この属性は、検証、暗号化、または解読を行うときに使用されるアルゴリズムを表しています。この属性が取り得る値は、SHA1、MD5、または 3DES です。以下で、これらの値を説明します。

  • SHA1設定が SHA1 である場合、実際には アルゴリズム HMACSHA1 が使用されます。これは、160 ビット (20 バイト) のハッシュまたは入力のダイジェストを生成します。HMACSHA1 は、キー付きハッシュ アルゴリズムです。このアルゴリズムの入力として使用されるキーは、validationKey 属性によって指定されます。

    その他のアルゴリズムと比較してダイジェストのサイズが大きいため、SHA1 は一般的なアルゴリズムです。

  • MD5MD5 アルゴリズムを使用して、20 バイトのハッシュを生成します。

  • 3DES3DES (Triple DES) アルゴリズムを使用してデータを暗号化します。
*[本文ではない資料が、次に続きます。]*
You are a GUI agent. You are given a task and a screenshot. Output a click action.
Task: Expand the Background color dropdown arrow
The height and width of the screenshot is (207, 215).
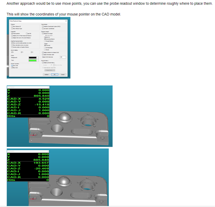click(37, 58)
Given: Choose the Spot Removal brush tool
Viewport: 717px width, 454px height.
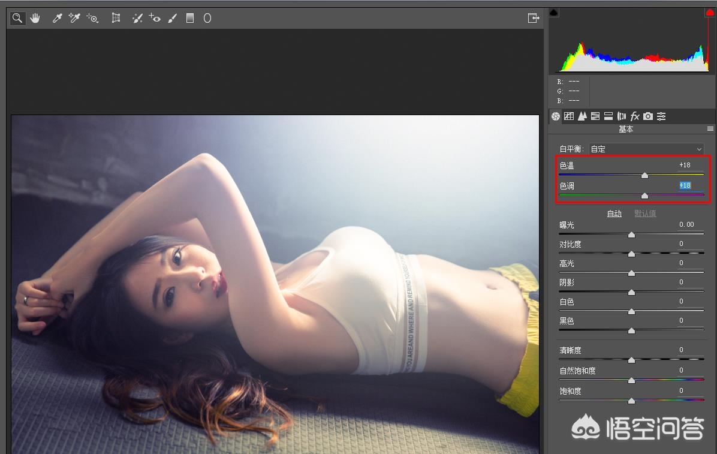Looking at the screenshot, I should coord(137,19).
    メモ validation 属性が 3DES に設定されていても、3DES は実際にはフォーム認証で使用されません。その代わりに SHA1 が使用されます。

詳細情報

  • Machine.config に配置するのに最適なキーを作成する方法の詳細については、Microsoft サポート技術情報の Knowledge Base の文書 312906「[HOWTO] フォーム認証で使用するキーを Visual C# .NET で作成する方法」を参照してください。
  • Windows 2000 高度暗号化パックの詳細については、「高度暗号化パック」を参照してください。

まとめ

この章では、ASP.NET Web アプリケーションのセキュリティを保護するためのさまざまな技術や方法を説明しました。この章に記載されている説明と推奨事項の多くは、ASP.NET Web サービス、および ASP.NET によってホストされる .NET リモート処理オブジェクトの開発にも当てはまります。この章で説明した内容を以下にまとめます。

  • アプリケーションがフォーム認証を使用しており、ユーザーを認証するときのパフォーマンスが問題である場合は、ロールのリストを取得し、認証チケットに格納します。
  • フォーム認証を使用する場合は、必ずプリンシパルを作成し、各要求のコンテキストに格納します。
  • 認証 Cookie に格納するロールが多すぎる場合は、グローバル アプリケーション キャッシュを使用してロールを格納します。
  • カスタムの最低限の特権のアカウントを作成して ASP.NET を実行しないでください。その代わりに、ASP.NET アカウントのパスワードを変更し、アプリケーションがアクセスする必要があるリモートの Windows サーバーに重複するアカウントを作成します。
  • カスタムのアカウントを作成して ASP.NET を実行する場合は、最低限の特権の原則を守ってください。次に、例を示します。
    • 管理が主な問題である場合は、最低限の特権のドメイン アカウントを使用します。
    • ローカルのアカウントを使用する場合は、Web アプリケーションがアクセスする必要があるリモート コンピュータに重複するアカウントを作成する必要があります。アプリケーションが、信頼関係のないドメインのリソースにアクセスする必要があるとき、またはファイアウォールが原因で Windows 認証が使用できないときは、ローカルのアカウントを使用してください。
    • ローカルの SYSTEM アカウントを使用して ASP.NET を実行しないでください。
    • ASPNET アカウントには、"オペレーティング システムの一部として動作する" 特権を付与しないでください。

SSL は、以下の場合に使用します。

  • ブラウザと Web サーバーとの間で、セキュリティ上機密性の高い情報が渡される。
  • 資格情報を保護するため、基本認証を使用する。
  • 識別ではなく、認証にフォーム認証を使用する。

機密事項をプレーン テキストで保存しないでください。